Mi hijastra me vio entrar hecha un desastre y corrió a auxiliarme. Pero yo solo logré emitir un sonido extraño, como un globo desinflándose. Me sobó la espalda, esperando que dijera algo coherente.

Respiré hondo y, con el dramatismo de quien acaba de sobrevivir a un apocalipsis zombi, dije: oso.
Sus ojos se abrieron como platos. ¿Me había perseguido un oso? Negué. ¿Había un oso afuera? Negué de nuevo. Ahora parecía que jugábamos Charadas, ella lanzaba preguntas con pánico creciente y yo, todavía doblada, negaba con desesperación.
Por fin logré beber agua y recuperar el aliento. Creí que un oso me estaba persiguiendo, confesé.
Me miró confundida.

—¿Pero viste un oso?
Negué otra vez.
—Entonces, ¿qué te perseguía?
Me encogí de hombros. Sinceramente, ni idea.
Tal vez un venado. Tal vez un pavo, un puercoespín. Tal vez nada. Pero en mi mente, en ese instante, era un oso enorme y hambriento corriendo detrás de mí. Y eso fue suficiente para que mi cuerpo activara el pánico total. Cuando se lo conté, me sentí absolutamente absurda.
Esa noche, mientras daba gracias a Dios por librarme de todo mal, me di cuenta de que los osos en mi vida son constantes. Y no todos viven en el bosque.
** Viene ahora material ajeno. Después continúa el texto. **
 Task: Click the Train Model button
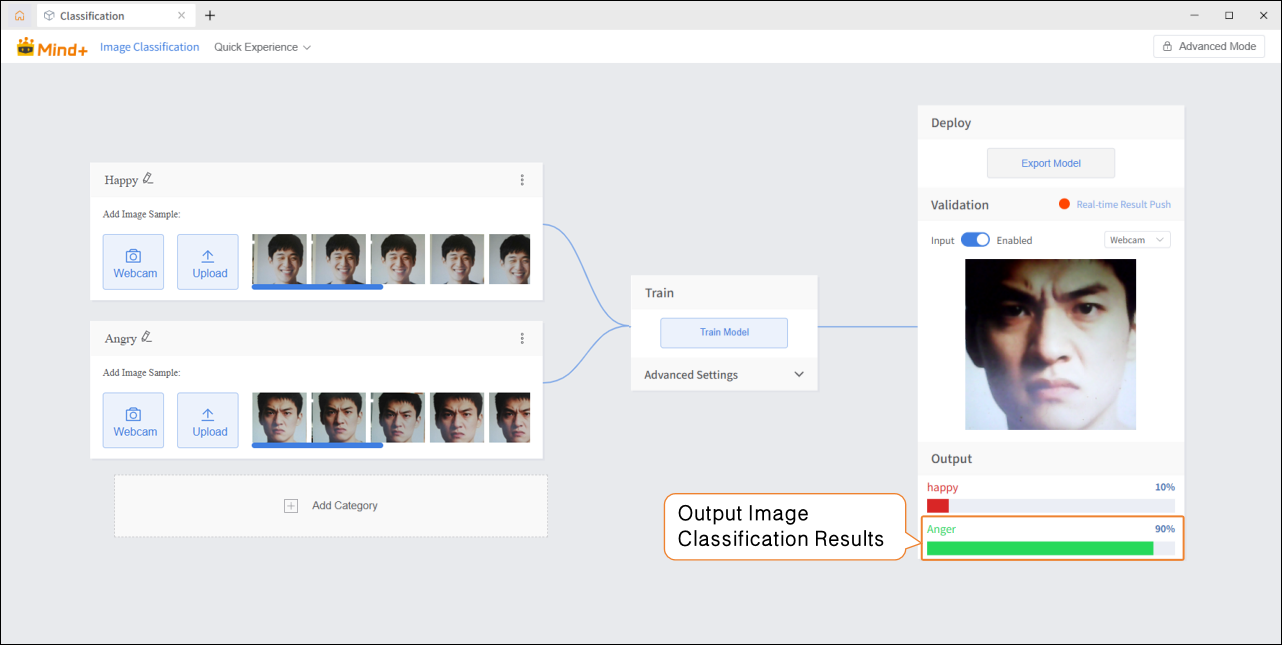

Me aterran cosas que nunca pasan. O peor aún, me aterran cosas que podrían pasar, aunque no haya evidencia de que vayan a pasar. Voy constantemente huyendo de osos que no existen.
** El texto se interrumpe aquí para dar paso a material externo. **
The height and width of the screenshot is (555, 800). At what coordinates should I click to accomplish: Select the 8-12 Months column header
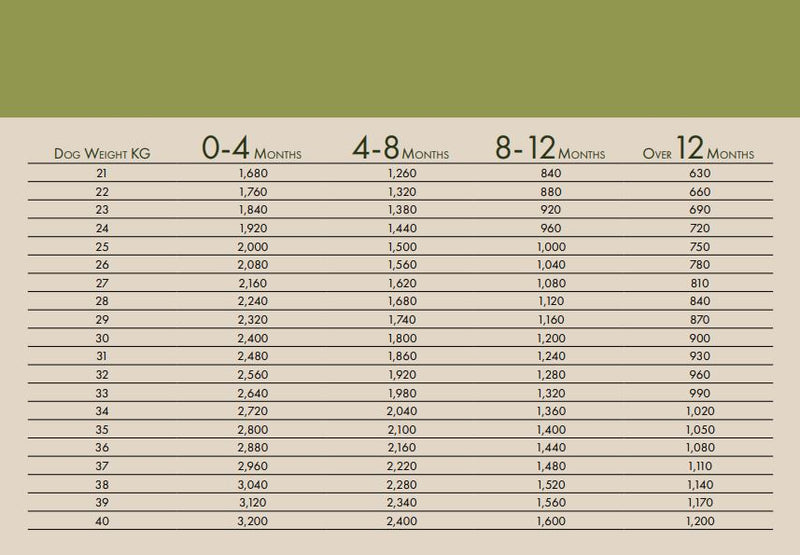click(x=549, y=150)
Y sé que todos tenemos osos que nos persiguen a diario.
Ese temor constante de que algo malo pase, de que un oso (real o simbólico) se cruce en nuestro camino y nos arruine la tranquilidad.
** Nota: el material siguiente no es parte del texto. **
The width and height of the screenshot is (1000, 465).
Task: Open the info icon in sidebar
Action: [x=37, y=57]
Es el miedo a que te despidan y no consigas otro trabajo.
El miedo a decirle a tu pareja que ya no la quieres.
El miedo a confesar que no quieres tener hijos y decepcionar a alguien. O peor aún, tenerlos y no saber cómo ser suficiente para ellos.
Es el miedo a que tus padres envejezcan y que un día no puedan reconocer tu cara ni tu nombre.
El miedo a no llegar a fin de mes.
Es el miedo de que a un hijo le pase algo malo.
A que tu médico te diga: «necesitamos hacerte más exámenes urgentemente».
El miedo a que alguien descubra que no tienes tantas respuestas como aparentas, que estás tan perdido como todos los demás.
El miedo a que pase eso que, muy probablemente, nunca va a suceder.
Y cuando sucede algo realmente terrible—porque sí, la vida a veces nos lanza un oso de frente—nos damos cuenta de que hay opciones, de que vamos a saber reaccionar y salir adelante. Y justo ahí es cuando entiendes que lo peor no es toparte de frente con un oso, sino el tiempo que perdiste aterrorizado por si sucedía.
Esa noche, mientras agradecía a Dios, le pedí fuerza para que me ayude a combatir a los osos. No los que están allá afuera, sino los que tengo dentro de mi cabeza.